In a closely watched case, federal judge Richard M. Berman of the Southern District of New York vacated the four-game suspension handed down to New England Patriots quarterback Tom Brady by NFL Commissioner Roger Goodell. Relying on Section 10 of the Federal Arbitration Act, Judge Berman’s decision focuses in large part on the discovery aspects of the arbitration proceeding which originally confirmed Brady’s suspension. In vacating the suspension, Judge Berman strikes a blow to those who view arbitration as a low-cost alternative to the traditional expense and burden of discovery, and provides an arrow in the quiver of parties looking to employ discovery costs as leverage in their disputes.

The suspension was originally imposed after the NFL commissioned an independent investigation into whether the New England Patriots, and Brady, tampered with game-used footballs during last season’s AFC Championship Game. Brady’s appeal was initially heard through the arbitration proceedings provided for under the NFL’s Collective Bargaining Agreement, and Commissioner Goodell served as the sole arbitrator.
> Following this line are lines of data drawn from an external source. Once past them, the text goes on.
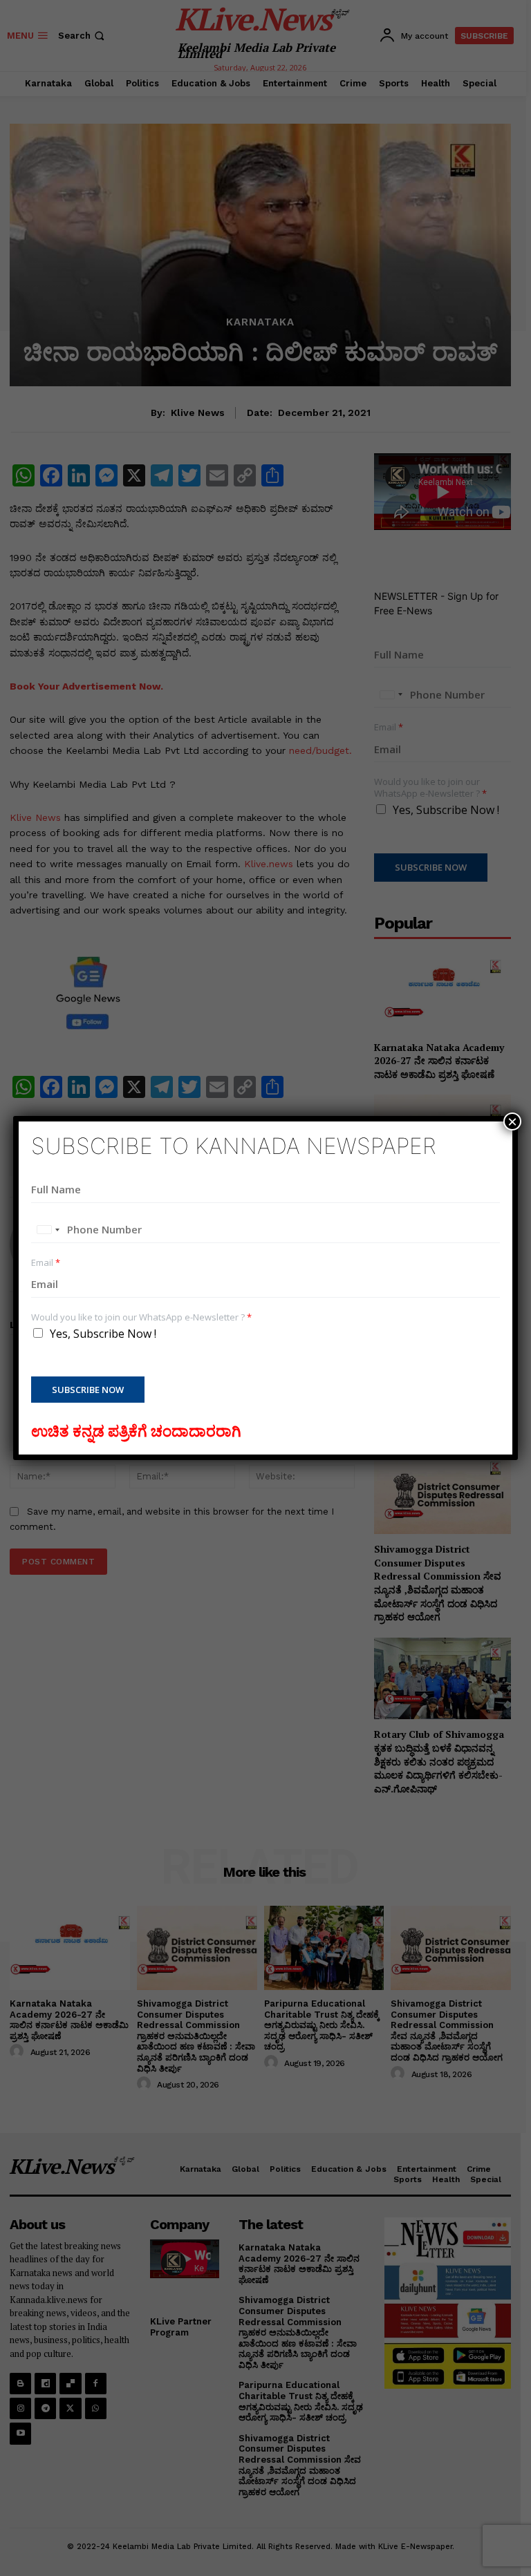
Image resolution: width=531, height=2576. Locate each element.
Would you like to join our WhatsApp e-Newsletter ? (141, 1317)
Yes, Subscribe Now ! (103, 1333)
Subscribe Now (88, 1389)
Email (45, 1263)
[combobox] (48, 1230)
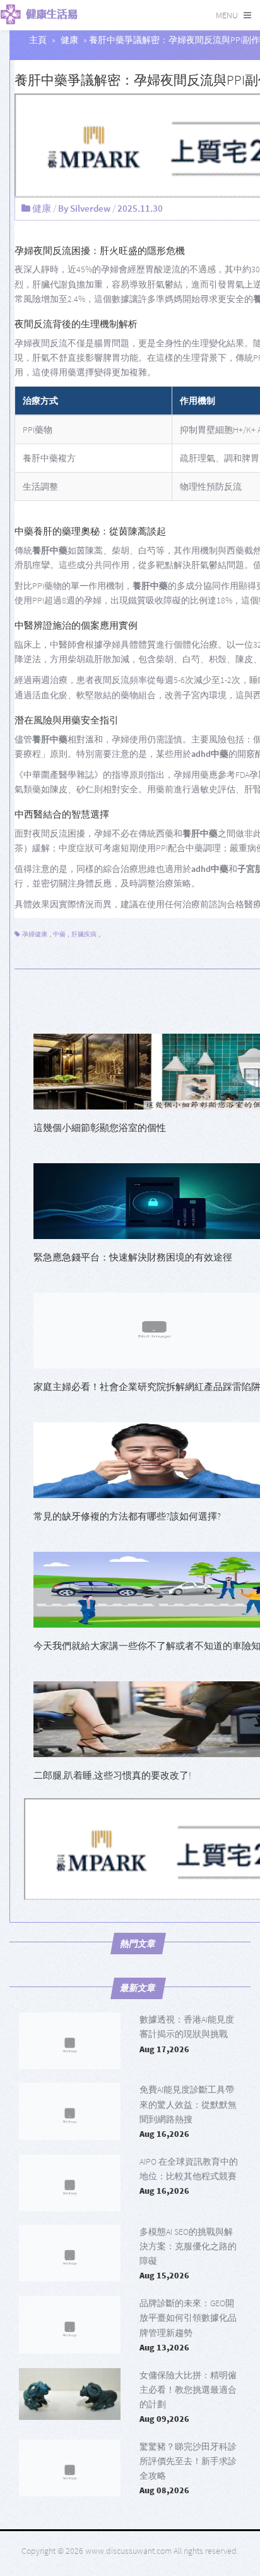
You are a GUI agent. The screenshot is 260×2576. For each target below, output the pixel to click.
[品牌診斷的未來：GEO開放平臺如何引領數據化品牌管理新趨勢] (70, 2324)
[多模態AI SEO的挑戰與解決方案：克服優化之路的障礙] (70, 2253)
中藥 (59, 934)
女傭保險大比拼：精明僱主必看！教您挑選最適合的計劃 (188, 2389)
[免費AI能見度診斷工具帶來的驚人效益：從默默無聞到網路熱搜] (70, 2111)
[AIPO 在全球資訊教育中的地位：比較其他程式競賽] (70, 2183)
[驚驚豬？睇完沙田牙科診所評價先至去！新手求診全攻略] (70, 2468)
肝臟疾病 (84, 934)
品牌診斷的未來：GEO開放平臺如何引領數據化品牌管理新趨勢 (188, 2317)
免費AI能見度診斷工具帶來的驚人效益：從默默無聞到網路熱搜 (188, 2104)
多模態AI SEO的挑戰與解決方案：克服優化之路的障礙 (188, 2246)
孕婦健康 (34, 934)
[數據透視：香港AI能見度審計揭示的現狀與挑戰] (70, 2040)
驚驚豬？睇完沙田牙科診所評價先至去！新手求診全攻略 (188, 2461)
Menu (227, 15)
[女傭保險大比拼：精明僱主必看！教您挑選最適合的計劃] (70, 2396)
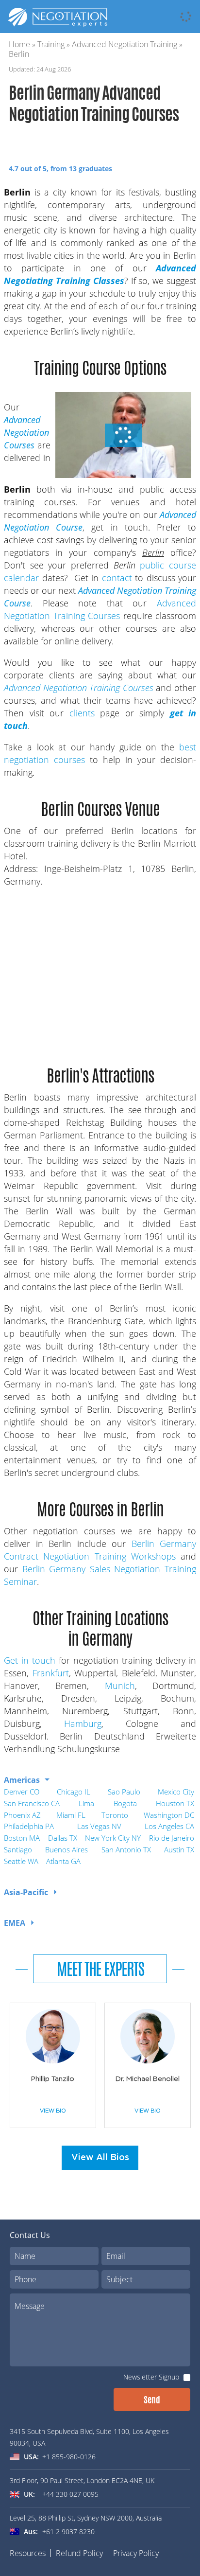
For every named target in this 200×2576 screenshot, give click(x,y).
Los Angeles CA (169, 1826)
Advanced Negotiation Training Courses (78, 687)
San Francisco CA (32, 1803)
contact (117, 578)
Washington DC (169, 1815)
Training (51, 44)
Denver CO (21, 1791)
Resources (28, 2553)
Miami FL (70, 1815)
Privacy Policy (136, 2553)
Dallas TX (62, 1838)
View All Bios (100, 2158)
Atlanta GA (63, 1861)
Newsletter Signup (151, 2376)
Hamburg (82, 1723)
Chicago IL (73, 1791)
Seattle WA (21, 1861)
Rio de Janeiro (171, 1838)
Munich (120, 1685)
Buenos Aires (66, 1849)
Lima (86, 1803)
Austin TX (179, 1849)
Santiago (18, 1849)
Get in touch (29, 1660)
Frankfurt (51, 1673)
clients (82, 713)
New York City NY (113, 1838)
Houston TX (175, 1803)
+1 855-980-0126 (69, 2456)
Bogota (125, 1803)
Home (19, 44)
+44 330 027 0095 (70, 2494)
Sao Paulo (124, 1791)
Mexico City (176, 1791)
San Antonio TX (126, 1849)
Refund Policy (79, 2553)
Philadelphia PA (29, 1826)
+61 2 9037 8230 (68, 2531)
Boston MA (22, 1838)
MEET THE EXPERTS (100, 1969)
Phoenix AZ (22, 1815)
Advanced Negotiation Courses (26, 432)
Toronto (114, 1815)
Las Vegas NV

During the proceeding, Commissioner Goodell denied Brady’s request for the files gathered and created during the independent investigation, and also denied Brady’s request to compel testimony from Jeff Pash, general counsel for the NFL. Commissioner Goodell ultimately issued an award upholding the suspension and the NFL sought confirmation of that award from Judge Berman.

In a 40- page written opinion vacating the suspension, Judge Berman not only focused on what he deemed “fundamentally unfair” discovery rulings made by Commissioner Goodell, he also relied in part on the contention that Commissioner Goodell did not provide adequate justification for those rulings, particularly with respect to his decision to preclude the testimony of Pash. By digging into the nuts and bolts of the discovery process, Judge Berman deviated from what is often viewed as the “rubber stamp” process of confirming an arbitration award. Further, by pointing to the reasoning (or lack thereof) behind the arbitrator’s individual discovery rulings, Judge Berman arguably expands the burden on arbitrators to incorporate more formality into their decisions and, in essence, second-guessed the judgment of the Commissioner in his role as Arbitrator. Parties looking to protect future arbitration awards may also now feel the need to demand more formality in the discovery process, and from their arbitrators.

At one time, arbitration was seen as a more informal, yet sophisticated, way for businesses to settle disputes and conserve resources. With the increase in filing fees, the self-expansion of powers (and processes) by the organizations who conduct arbitrations, and now rulings like Judge Berman’s, it may be time to re-evaluate that view.

The NFL already has announced its intention to appeal. This case may go into overtime.